→ **Tujuan Tugas 1**
Jawablah pertanyaan berikut berdasarkan bacaan tentang masalah pertanahan petani.
(a) Petani dari provinsi mana saja yang disebut di awal bacaan?
(b) Sejak masa apa sejumlah kebijakan masalah pertanahan di Indonesia disebut sudah dimulai?
(c) Di bawah pemerintahan presiden siapa muncul keyakinan untuk segera menyelesaikan masalah pertanahan?
→ **Tujuan Tugas 2**
Lanjutkan bacaan tentang masalah pertanahan petani, mulai setelah kalimat terakhirnya.

→ **Bacaan**
+++++

Derita para petani Riau dan Jambi serta sejumlah petani di Indonesia lainnya, dia yakin menghadapi masalah lama yang sama, akibat dari proses penyelesaian yang berlarut-larut tidak kunjung segera diselesaikan, ujarnya seraya menyebut sejumlah kebijakan masalah pertanahan di Indonesia sudah dimulai sejak Orde Baru yang memberi wewenang kepada Kepala Daerah untuk mengeluarjan ijin pemberian HGU yang juga tumpang tindih perizinannya. Karena itu, baru pada pemerintah Indonesia dibawah Presiden Prabowo Subianto, ada semacam keyakinan yang diberikan untuk dapat segera menyelesaikan semua masalah, utamanya masalah pertanahan untuk rakyat yang tergusur dari tempat sumber usahanya — lahan pertanian — karena dirampas secara paksa atas dasar HGU yang mereka miliki dengan menerabas hukum hingga menerabas lahan yang telah digarap sejak lama oleh masyarakat setempat.

+++++

→ **Cuplikan Data**
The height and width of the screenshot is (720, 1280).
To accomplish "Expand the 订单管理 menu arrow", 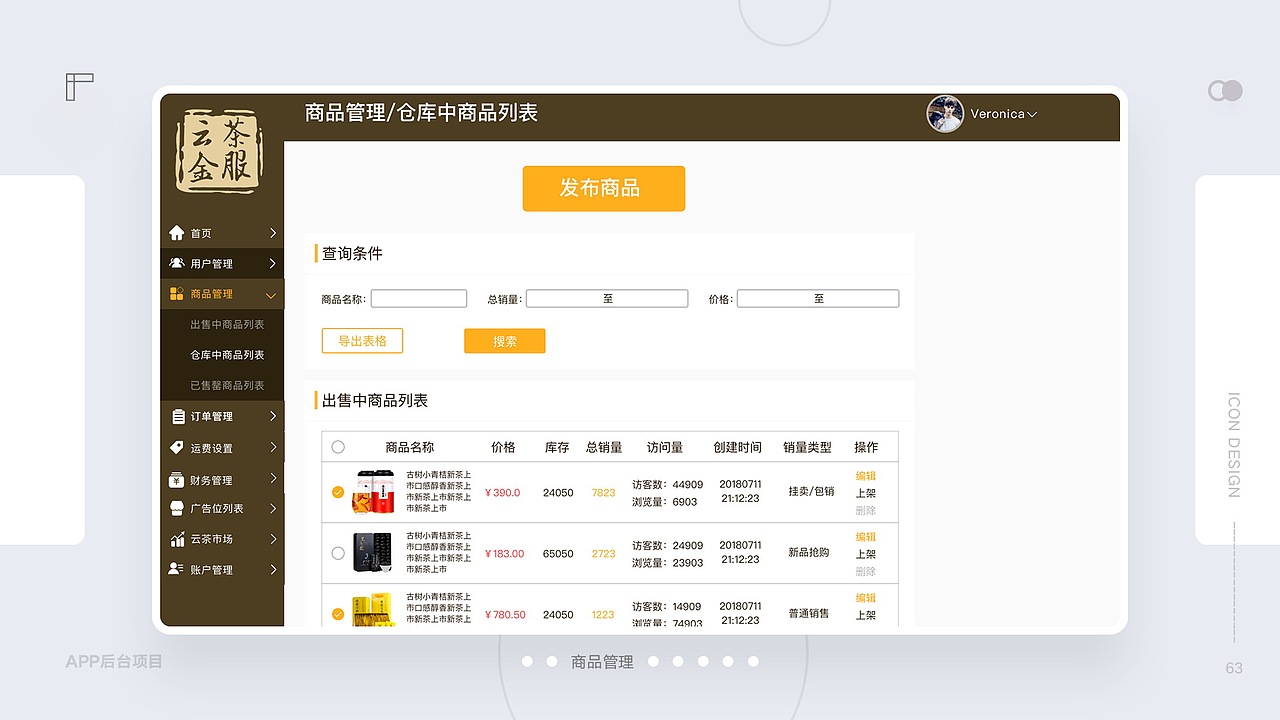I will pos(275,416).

+++++

→ **Hasil 1**
(a) Riau dan Jambi.
(b) Sejak Orde Baru.
(c) Presiden Prabowo Subianto.

→ **Hasil 2**
Setidak dari 5.000 hektar yang diperoleh pihak perusahaan itu, sudah 400 hektar lahan yang telah digarap warga masyarakat sejak lama dan menjadi sumber bagi penghidupan utama mereka untuk hidup dan memenuhi semua kebutuhan dan keperluan keluarga.
Senayan, 20 Desember 2024.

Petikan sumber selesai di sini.